His concrete overshoes sink Republicans.
Chuck Schumer says hello! If this were The Godfather trilogy, Republicans are Frankie Five Angels, gagging on the floor in the tavern. Donald Trump was the Rosato brother with the unlucky coin. Just when we try to get him out, Sore Loser Man is back in!
What does it tell you that Democrats, cynics that they are, spent big money to push Trump election deniers over the finish line in Republican primaries? Their ploy worked! Each and every one of them lost in the general election! What does it tell you that Raphael Warnock is making Trump the issue in the Georgia run-off? What does it tell you than Ivanka Trump announced — immediately following her father’s anticlimactic announcement 11-15-22 — that she was sitting this one out?
If you’re one of the dwindling number of RITOs (also spelled RIOT — Republicans In Only Trump), it tells you nothing you are willing to hear. Trump is in the olive oil business.
Which is why Democrats are giving pre-holiday Thanksgiving for the return of the gift that keeps on taking. It’s the Kari Lake snow job effect. Trump’s pick for governor of Arizona, “had all the sparkling charisma that Donald Trump’s other favorite candidates lacked,” the Wall Street Journal observes:
She loved telling off journalists. She called 2020 “a corrupt, stolen election,” and she repeated that line to the bitter end. As Mr. Trump bragged in a phone call captured on tape: “If they say, ‘How is your family?’ she says, ‘The election was rigged and stolen.’”
But she lost, 49.6% to 50.4%. … As a reminder of how winnable Arizona should be for Republicans, Gov. Doug Ducey was re-elected in 2018 by 14 points.
Page 26 news!
With just 720 days to go before the next election, a Florida retiree made the surprise announcement that he was running for President.

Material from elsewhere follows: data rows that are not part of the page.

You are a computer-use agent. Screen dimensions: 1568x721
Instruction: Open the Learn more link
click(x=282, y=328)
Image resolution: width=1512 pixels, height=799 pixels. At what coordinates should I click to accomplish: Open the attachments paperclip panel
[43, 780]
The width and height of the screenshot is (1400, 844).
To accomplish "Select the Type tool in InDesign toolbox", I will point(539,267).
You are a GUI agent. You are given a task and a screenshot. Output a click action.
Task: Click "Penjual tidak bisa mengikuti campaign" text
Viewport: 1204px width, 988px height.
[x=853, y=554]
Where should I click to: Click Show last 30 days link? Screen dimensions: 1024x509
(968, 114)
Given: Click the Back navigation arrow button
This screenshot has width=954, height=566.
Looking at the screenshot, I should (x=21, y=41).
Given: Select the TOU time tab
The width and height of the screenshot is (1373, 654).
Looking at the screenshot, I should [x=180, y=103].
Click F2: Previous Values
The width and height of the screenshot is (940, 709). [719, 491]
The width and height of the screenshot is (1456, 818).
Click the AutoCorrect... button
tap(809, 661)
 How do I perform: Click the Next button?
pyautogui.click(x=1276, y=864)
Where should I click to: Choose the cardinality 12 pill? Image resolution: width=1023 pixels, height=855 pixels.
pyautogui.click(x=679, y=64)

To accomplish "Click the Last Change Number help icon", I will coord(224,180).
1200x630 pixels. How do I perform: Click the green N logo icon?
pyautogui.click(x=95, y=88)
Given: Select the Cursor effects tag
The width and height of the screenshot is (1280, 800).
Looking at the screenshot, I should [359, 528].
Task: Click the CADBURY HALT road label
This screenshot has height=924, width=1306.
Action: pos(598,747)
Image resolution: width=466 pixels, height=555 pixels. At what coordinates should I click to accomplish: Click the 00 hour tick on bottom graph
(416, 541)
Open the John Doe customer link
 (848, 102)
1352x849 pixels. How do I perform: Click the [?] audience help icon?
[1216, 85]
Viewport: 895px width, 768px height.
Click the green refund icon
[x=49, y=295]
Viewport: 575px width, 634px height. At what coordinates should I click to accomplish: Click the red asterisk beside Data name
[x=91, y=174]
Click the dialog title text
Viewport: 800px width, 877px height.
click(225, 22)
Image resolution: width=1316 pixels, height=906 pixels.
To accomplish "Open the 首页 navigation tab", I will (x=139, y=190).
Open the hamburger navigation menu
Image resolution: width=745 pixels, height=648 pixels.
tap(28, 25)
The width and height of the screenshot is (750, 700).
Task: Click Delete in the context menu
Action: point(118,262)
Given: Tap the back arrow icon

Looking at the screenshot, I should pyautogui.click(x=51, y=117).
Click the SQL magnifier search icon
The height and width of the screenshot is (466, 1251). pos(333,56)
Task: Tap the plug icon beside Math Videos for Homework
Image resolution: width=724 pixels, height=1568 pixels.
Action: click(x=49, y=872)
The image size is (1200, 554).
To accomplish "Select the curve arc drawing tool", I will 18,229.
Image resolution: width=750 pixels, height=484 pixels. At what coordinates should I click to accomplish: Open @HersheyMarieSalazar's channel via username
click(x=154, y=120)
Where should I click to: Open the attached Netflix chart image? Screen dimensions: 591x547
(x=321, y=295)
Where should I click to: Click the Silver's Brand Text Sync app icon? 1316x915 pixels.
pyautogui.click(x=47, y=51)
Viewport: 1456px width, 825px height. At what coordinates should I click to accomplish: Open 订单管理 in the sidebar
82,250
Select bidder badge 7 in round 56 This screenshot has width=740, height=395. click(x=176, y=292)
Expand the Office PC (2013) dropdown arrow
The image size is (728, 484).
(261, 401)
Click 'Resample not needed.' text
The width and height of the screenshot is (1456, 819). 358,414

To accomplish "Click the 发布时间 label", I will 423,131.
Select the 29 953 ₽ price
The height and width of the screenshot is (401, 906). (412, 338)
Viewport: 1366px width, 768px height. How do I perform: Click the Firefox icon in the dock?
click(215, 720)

Avid golfer Donald J. Trump kicked things off at Mar-a-Lago, his resort and classified-documents library. Trump, famous for gold-plated lobbies and for firing people on reality television, will be 78 in 2024. His cholesterol levels are unknown, but his favorite food is a charred steak with ketchup.
Trump also served as the 45th president.— New York Post 11/16-22.
Well before Wisconsin's Republican primary in August, Republican business man and influencer John Torinus wrote: “Trump: ‘kiss of death’ for Michels? I thought that Michels would be smart enough to avoid being super-glued to Trump.”
Why Tim Michels sleeps with the fishes
CNN exit polls tell the same sad story why Tim Michels lost Wisconsin and Ron Johnson barely survived. Wisconsin was fairly Trump friendly in the last national election:
2020 presidential vote
|Biden 47%||Trump 45%||Another candidate 3%||Did not vote 3%|
But election denialism hurt Republicans:
Do you think Biden legitimately won in 2020?
|Yes 60%||No 36%|
Confident your state’s elections are fair/accurate?
|Confident 81%||Not confident 17%|
And Trump himself was toxic:
View of Donald Trump
|Favorable 40%||Unfavorable 58%|
Not just in Wisconsin but by a solid majority of the midterm voters nationally (by a 19-point margin of 58% to 39%) “and in every state polled,” National Review marvels. “Even places such as Texas (52% disapproval 45% approval), Ohio,and North Carolina that he won two years ago.”
Blaska’s Bottom Line: Who did attend Florida Man’s announcement at his stolen documents library?— just one former office holder: scandalous Madison Cawthorn, who lost his North Carolina primary. Oh, and also Roger Stone, the ambassador to the Proud Boys and Oath Keepers, and the My Pillow Guy. Expect them to be named capos in the second term of the Godfather.